General characteristics
- Class & type: Klondike-class destroyer tender
- Displacement: 8,165 long tons (8,296 t) light; 11,755 long tons (11,944 t) full;
- Length: 492 ft (150 m)
- Beam: 69 ft 8 in (21.23 m)
- Draft: 27 ft 3 in (8.31 m)
- Propulsion: Geared turbines, 8,500 shp (6,338 kW)
- Speed: 18.4 knots (34.1 km/h; 21.2 mph)
- Complement: 826
- Armament: 1 × 5"/38 caliber gun; 4 × 3"/23 caliber guns; 4 × 40 mm AA guns; 20 × 20 mm guns;

= USS Klondike =

Tender of the United States Navy

USS Klondike (AD-22/AR-22) was a destroyer tender in service the United States Navy from 1945 to 1970. In 1960, she was redesignated as a repair ship. After spending another five years in reserve, she was sold for scrap in 1975.

==History==
Klondike was named for the Klondike River in the Yukon Territory, Canada, which was the scene of the gold rush of 1897. The Klondike class destroyer tenders were a Navy adaptation of the Maritime Commission's C3 fast cargo ship design. Klondike was launched 12 August 1944 by Los Angeles Shipbuilding and Dry Dock Company, San Pedro, California, sponsored by Mrs. Dorothy J. Diirck, and commissioned at San Pedro on 30 July 1945.

===1945-1955===
After shakedown, Klondike loaded hundreds of tons of spares and stores in preparation for the task of supplying and maintaining destroyers. She departed San Pedro on 19 October for Pearl Harbor, Hawaii arriving the 25th. Recalled to the West Coast, she sailed from Pearl on 7 November with 500 home-bound veterans embarked and arrived in San Diego on 15 November. On 21 November she became the flagship for Commander, San Diego Group, 19th Fleet and commenced inactivation operations on ships scheduled for the Pacific Reserve Fleet. Placed on an inactive status (in commission, in reserve) on 30 November 1946, Klondike was placed in service in late September 1948. She served as flagship of the San Diego Group, Pacific Reserve Fleet until 11 May 1955.

===1959-1970===
Klondike recommissioned 15 July 1959 at Long Beach, California. Returning to San Diego on 4 December, she provided repair facilities as a unit of ServRon 1. On 20 February 1960 she was re-classified as repair ship USS Klondike (AR-22) and she repaired vessels at San Diego, Long Beach, and San Francisco until 15 July 1961. Klondike then departed San Diego for duty in the Far East. Assigned to ServRon 3, she arrived at Yokosuka, Japan on 4 August and until 23 February 1962 she provided repair facilities at Sasebo and Iwakuni, Japan and Subic Bay, Philippines for the peace-keeping ships of the 7th Fleet. Returning to the West Coast on 11 March, she resumed her duty out of San Diego.

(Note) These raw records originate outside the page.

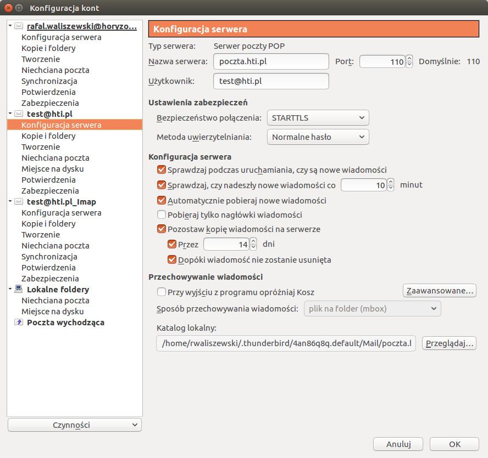
Task: Increase the days value with up arrow
Action: 253,241
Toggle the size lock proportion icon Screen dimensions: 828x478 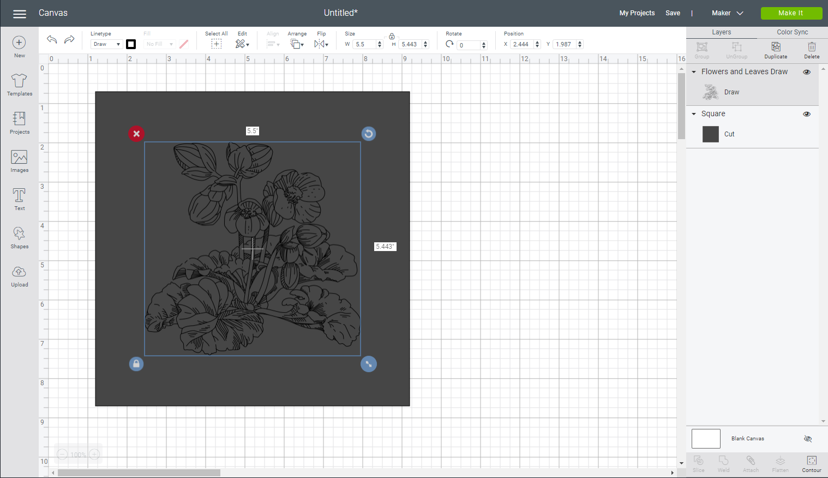[x=392, y=36]
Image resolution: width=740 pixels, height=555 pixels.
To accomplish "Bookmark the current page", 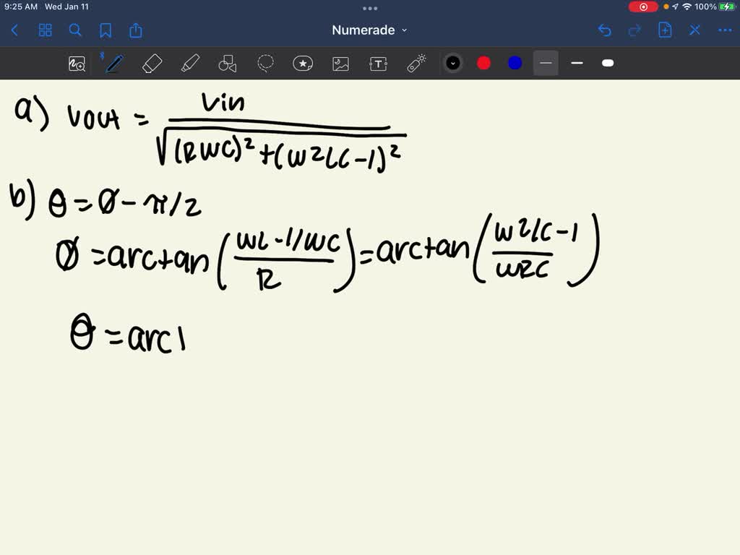I will point(104,30).
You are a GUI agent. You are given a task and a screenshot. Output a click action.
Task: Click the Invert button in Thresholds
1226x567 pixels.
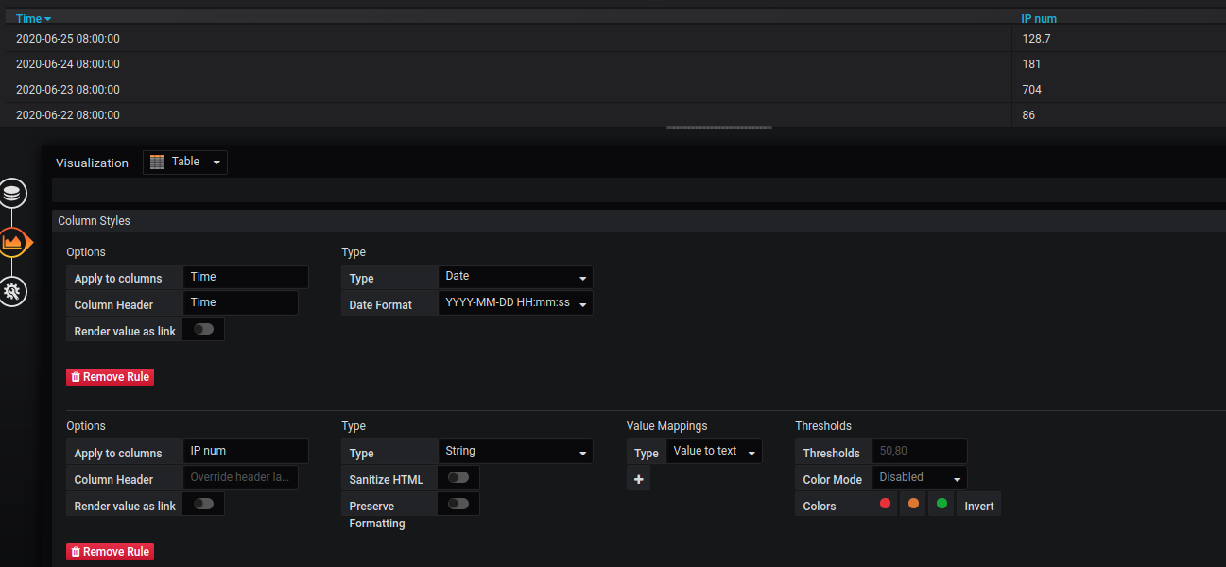tap(978, 505)
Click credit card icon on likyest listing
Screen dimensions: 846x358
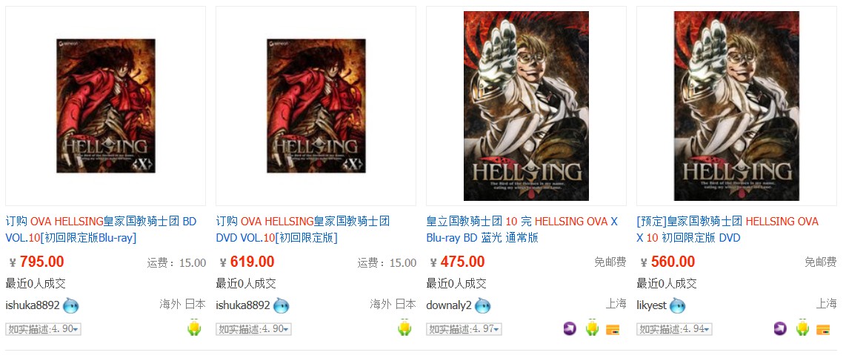[x=823, y=329]
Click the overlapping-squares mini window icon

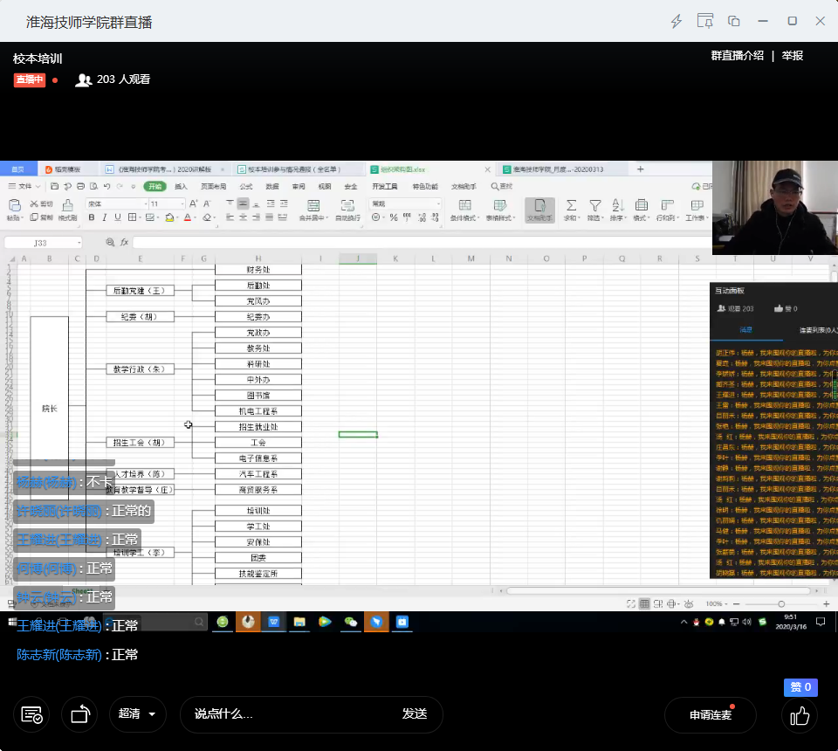pyautogui.click(x=734, y=21)
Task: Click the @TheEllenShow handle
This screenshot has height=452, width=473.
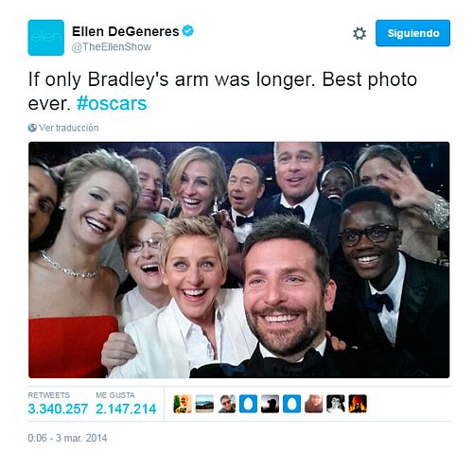Action: pos(112,47)
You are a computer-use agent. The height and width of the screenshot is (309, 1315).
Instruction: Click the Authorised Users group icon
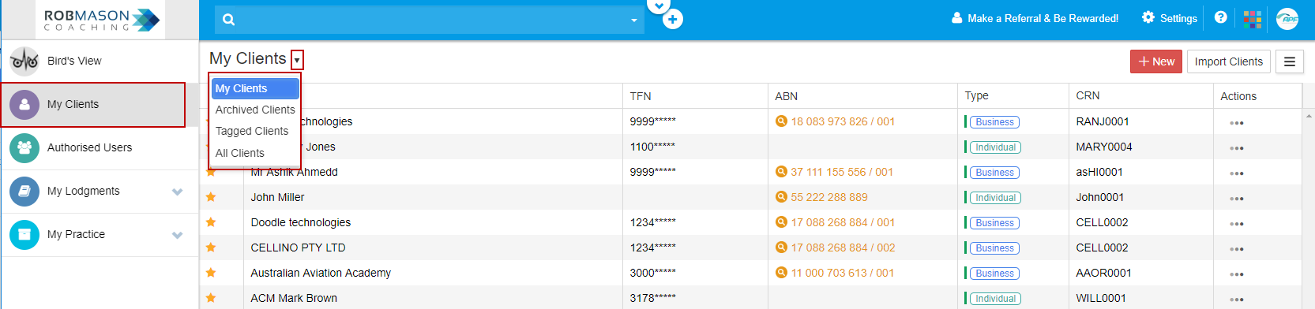(24, 147)
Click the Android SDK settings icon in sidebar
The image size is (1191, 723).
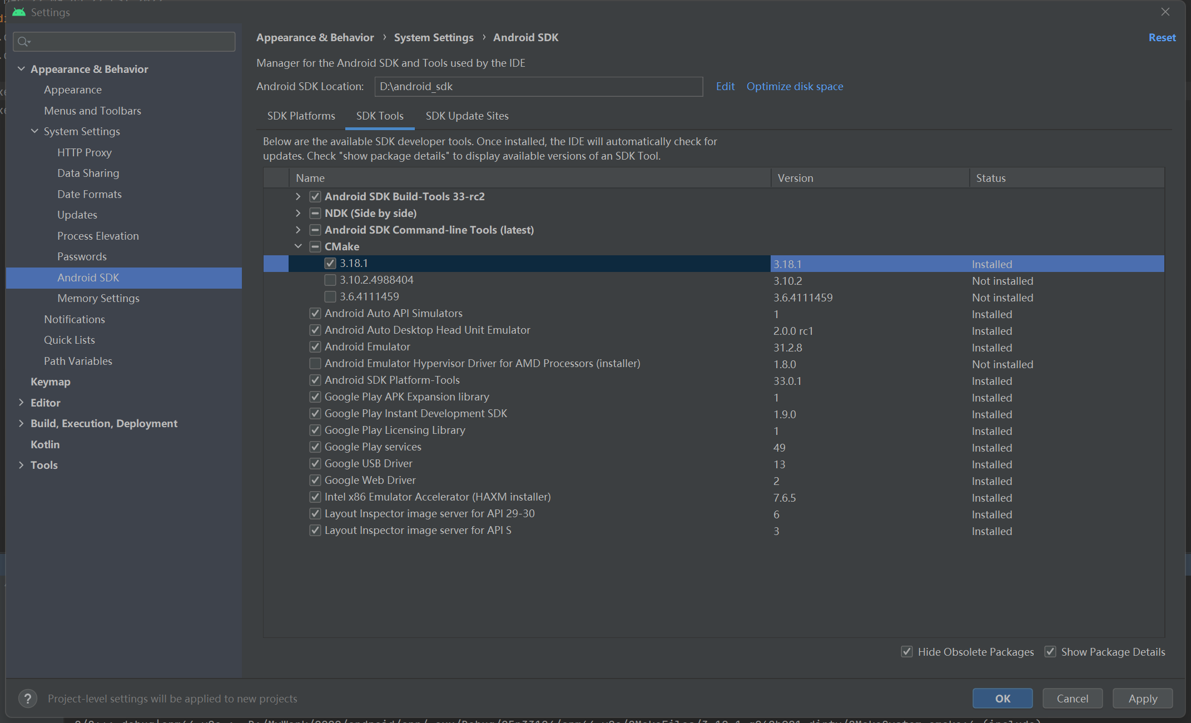pos(87,278)
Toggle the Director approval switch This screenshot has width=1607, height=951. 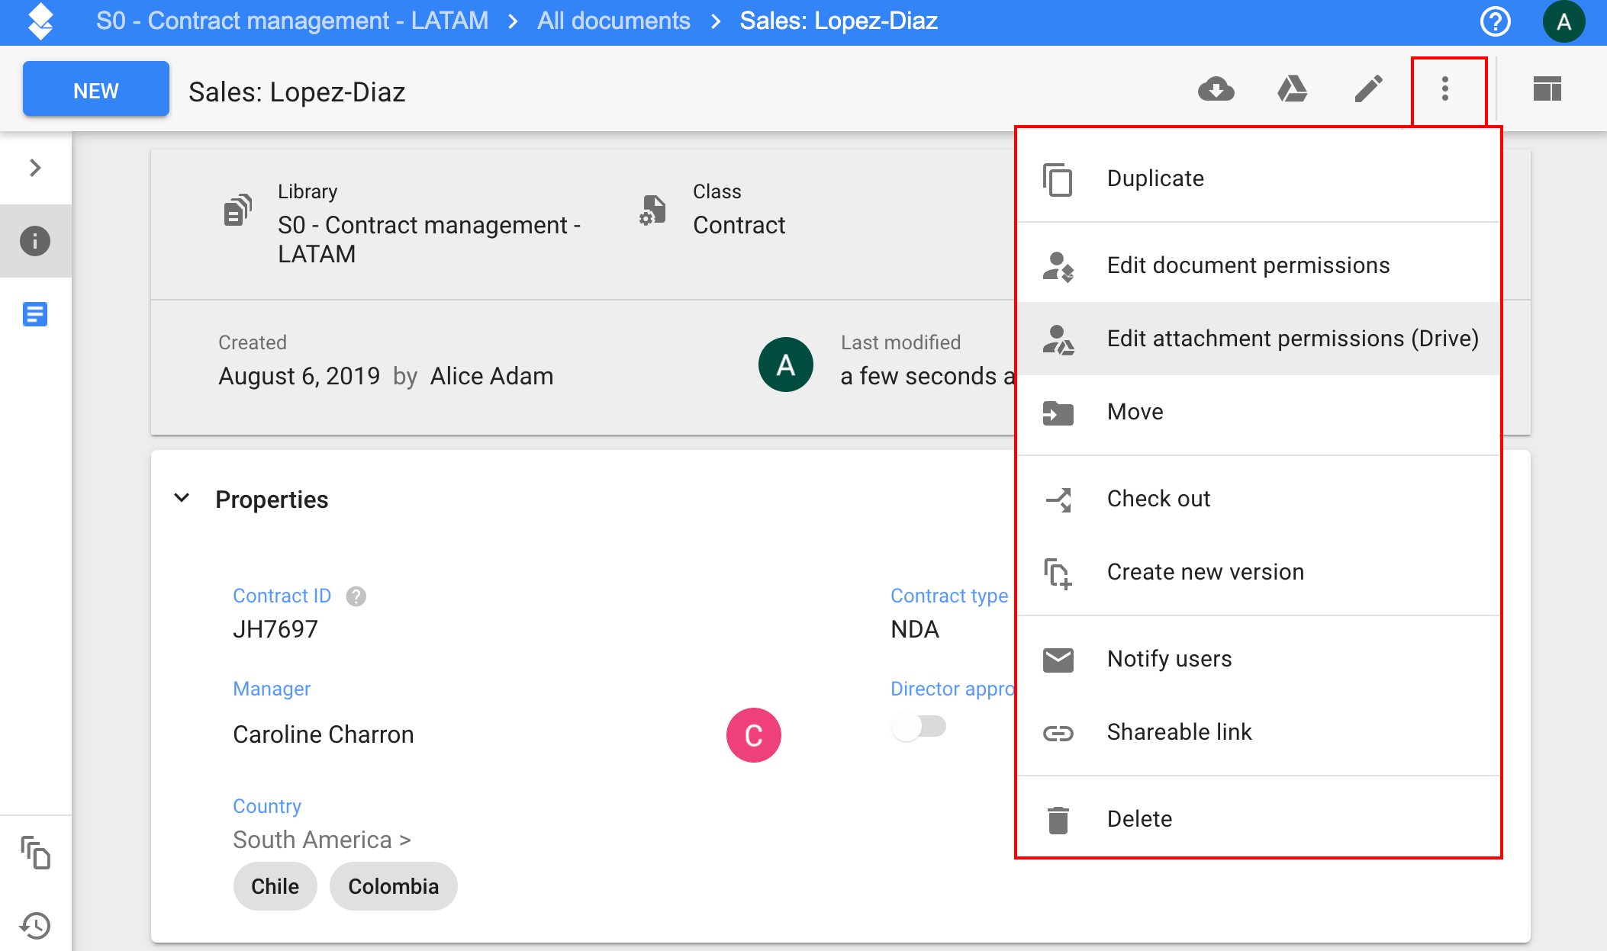[x=919, y=726]
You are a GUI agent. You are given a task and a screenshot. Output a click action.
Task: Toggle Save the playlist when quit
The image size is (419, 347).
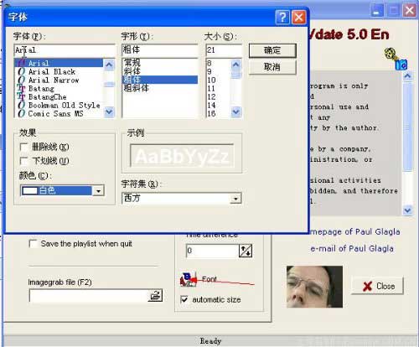tap(34, 244)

Departing San Diego on 17 July 1963, Klondike steamed via Pearl Harbor for the Western Pacific. While en route to Sasebo, she offered assistance 6 through 9 August 1963 to a distressed Greek freighter Cryssism during a raging typhoon. Reaching Sasebo on 11 August, she proceeded to Subic Bay 15 August for repair ship station duty. Klondike operated in the Far East until 30 November, then she returned to the United States, arriving San Diego on 14 December 1963. During the next year she continued servicing ships while operating out of San Diego.

During the Vietnam War Klondike participated in the Tet Counteroffensive from 31 March 1969 to 24 April 1969
. She repaired a river supply ship that collided with a destroyer and was struck in her aft section by enemy fire from river boats. For her service in Vietnam, the Klondike was awarded the Vietnam Service Medal with one Bronze Star for the Tet Counteroffensive and the Republic of Vietnam Campaign Medal.

Klondike was struck from the Naval Register on 15 September 1974, after which time custody was transferred to the Maritime Administration for disposal. Klondike was sold by MARAD on 8 May 1975 at San Diego to American Ship Dismantlers Inc.